#### GOAL OF THE EXERCISE
Starting at the line with "Open the Past releases link" and stopping at the final line, retype the data below exactly; do not carry over any pictures.

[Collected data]

_____

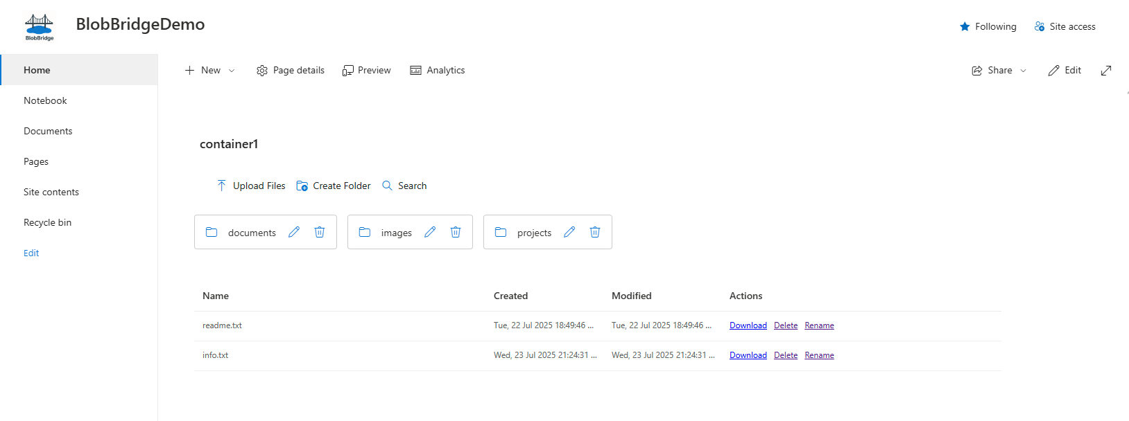
Task: Expand the New dropdown menu
Action: pyautogui.click(x=210, y=71)
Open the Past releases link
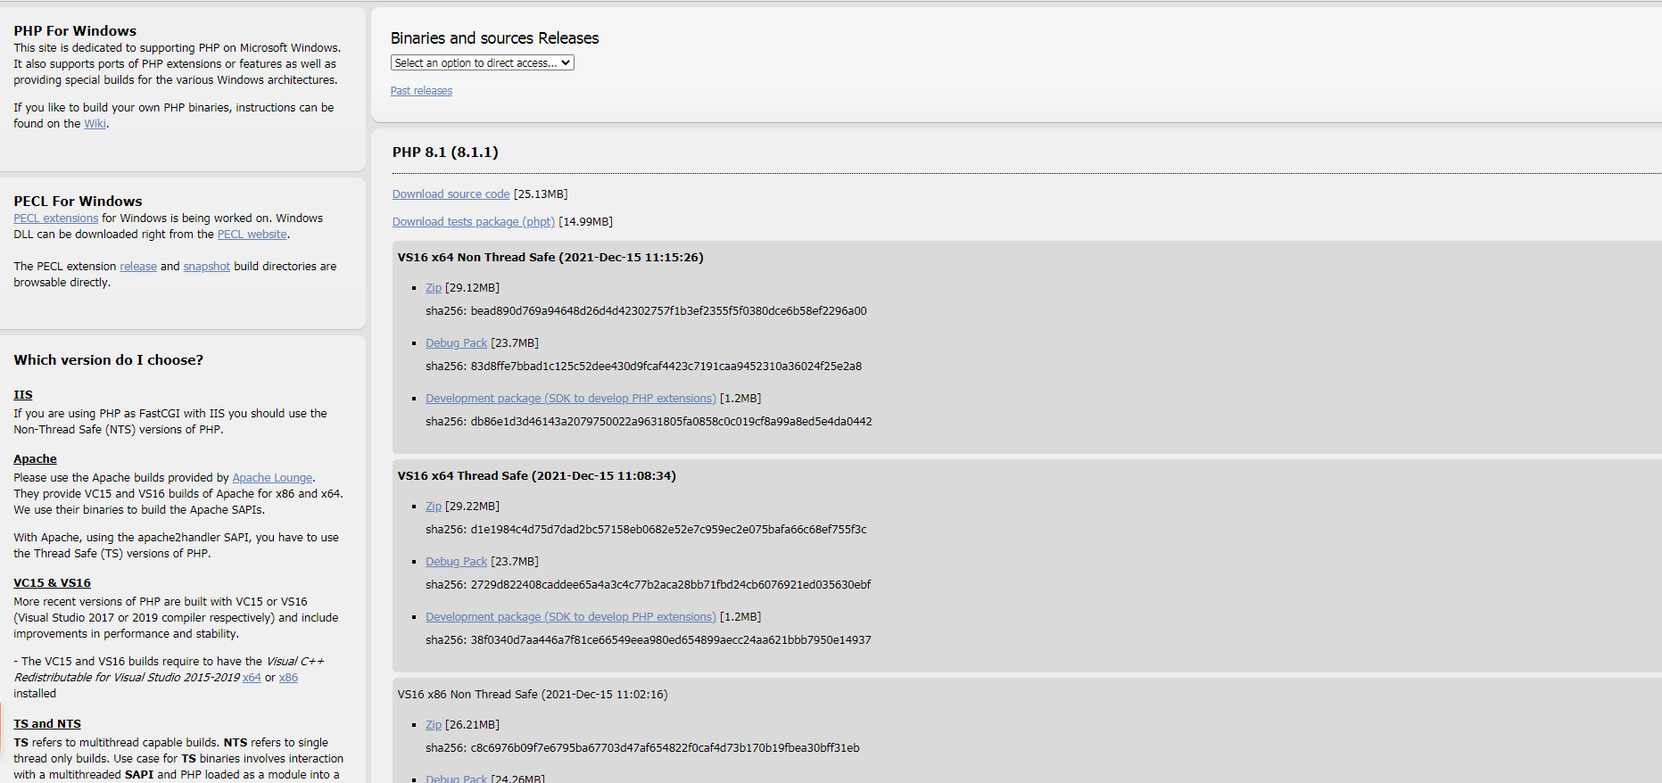1662x783 pixels. click(421, 91)
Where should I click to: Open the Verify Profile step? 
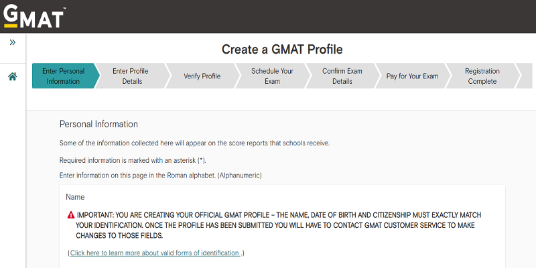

_____

#### ANSWER TO THE EXERCISE
Open the Past releases link
1662x783 pixels. click(421, 91)
Where should I click to: Open the Verify Profile step? 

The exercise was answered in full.